WHAT THE TASK REQUIRES:
With both ends included, transcribe exactly the records below from their first line to the line that contains "Given: Open the 画布扩展颜色 dropdown".

AVAILABLE DATA:
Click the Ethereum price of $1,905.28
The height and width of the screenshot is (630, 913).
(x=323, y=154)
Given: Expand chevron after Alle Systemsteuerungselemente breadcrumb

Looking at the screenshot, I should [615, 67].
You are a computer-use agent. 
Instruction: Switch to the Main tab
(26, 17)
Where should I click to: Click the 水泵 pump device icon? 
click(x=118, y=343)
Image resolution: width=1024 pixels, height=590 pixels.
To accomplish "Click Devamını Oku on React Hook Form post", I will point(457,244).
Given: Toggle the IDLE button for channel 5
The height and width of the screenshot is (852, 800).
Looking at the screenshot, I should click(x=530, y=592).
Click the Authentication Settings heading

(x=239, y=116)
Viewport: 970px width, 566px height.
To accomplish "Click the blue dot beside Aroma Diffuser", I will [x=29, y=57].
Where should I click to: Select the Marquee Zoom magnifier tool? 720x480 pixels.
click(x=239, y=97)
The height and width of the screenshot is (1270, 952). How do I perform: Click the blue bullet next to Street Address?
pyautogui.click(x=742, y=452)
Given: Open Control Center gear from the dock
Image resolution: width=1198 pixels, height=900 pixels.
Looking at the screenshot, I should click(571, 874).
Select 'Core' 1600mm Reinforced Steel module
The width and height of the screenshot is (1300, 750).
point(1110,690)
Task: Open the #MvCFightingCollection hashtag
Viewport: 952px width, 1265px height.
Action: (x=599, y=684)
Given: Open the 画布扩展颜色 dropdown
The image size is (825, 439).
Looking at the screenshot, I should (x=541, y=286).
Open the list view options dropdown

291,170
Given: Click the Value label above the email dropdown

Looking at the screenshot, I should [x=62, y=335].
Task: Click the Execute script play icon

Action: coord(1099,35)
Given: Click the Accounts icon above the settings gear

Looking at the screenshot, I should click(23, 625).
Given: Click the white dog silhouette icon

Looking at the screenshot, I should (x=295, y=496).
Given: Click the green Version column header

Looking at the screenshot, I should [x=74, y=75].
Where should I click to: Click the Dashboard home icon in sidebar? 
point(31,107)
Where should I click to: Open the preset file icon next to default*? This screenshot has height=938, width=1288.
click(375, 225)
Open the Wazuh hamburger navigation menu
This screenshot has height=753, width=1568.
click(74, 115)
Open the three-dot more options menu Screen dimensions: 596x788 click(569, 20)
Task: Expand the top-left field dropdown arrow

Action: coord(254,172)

COMPLETED EXERCISE:
Click the Ethereum price of $1,905.28
The height and width of the screenshot is (630, 913).
(x=323, y=154)
Given: Expand chevron after Alle Systemsteuerungselemente breadcrumb

Looking at the screenshot, I should [615, 67].
You are a computer-use agent. 
Instruction: Switch to the Main tab
(26, 17)
Where should I click to: Click the 水泵 pump device icon? 
click(x=118, y=343)
Image resolution: width=1024 pixels, height=590 pixels.
To accomplish "Click Devamını Oku on React Hook Form post", I will point(457,244).
Given: Toggle the IDLE button for channel 5
The height and width of the screenshot is (852, 800).
Looking at the screenshot, I should click(x=530, y=592).
Click the Authentication Settings heading

(x=239, y=116)
Viewport: 970px width, 566px height.
To accomplish "Click the blue dot beside Aroma Diffuser", I will [x=29, y=57].
Where should I click to: Select the Marquee Zoom magnifier tool? 720x480 pixels.
click(x=239, y=97)
The height and width of the screenshot is (1270, 952). How do I perform: Click the blue bullet next to Street Address?
pyautogui.click(x=742, y=452)
Given: Open Control Center gear from the dock
Image resolution: width=1198 pixels, height=900 pixels.
Looking at the screenshot, I should click(571, 874).
Select 'Core' 1600mm Reinforced Steel module
The width and height of the screenshot is (1300, 750).
point(1110,690)
Task: Open the #MvCFightingCollection hashtag
Viewport: 952px width, 1265px height.
Action: (x=599, y=684)
Given: Open the 画布扩展颜色 dropdown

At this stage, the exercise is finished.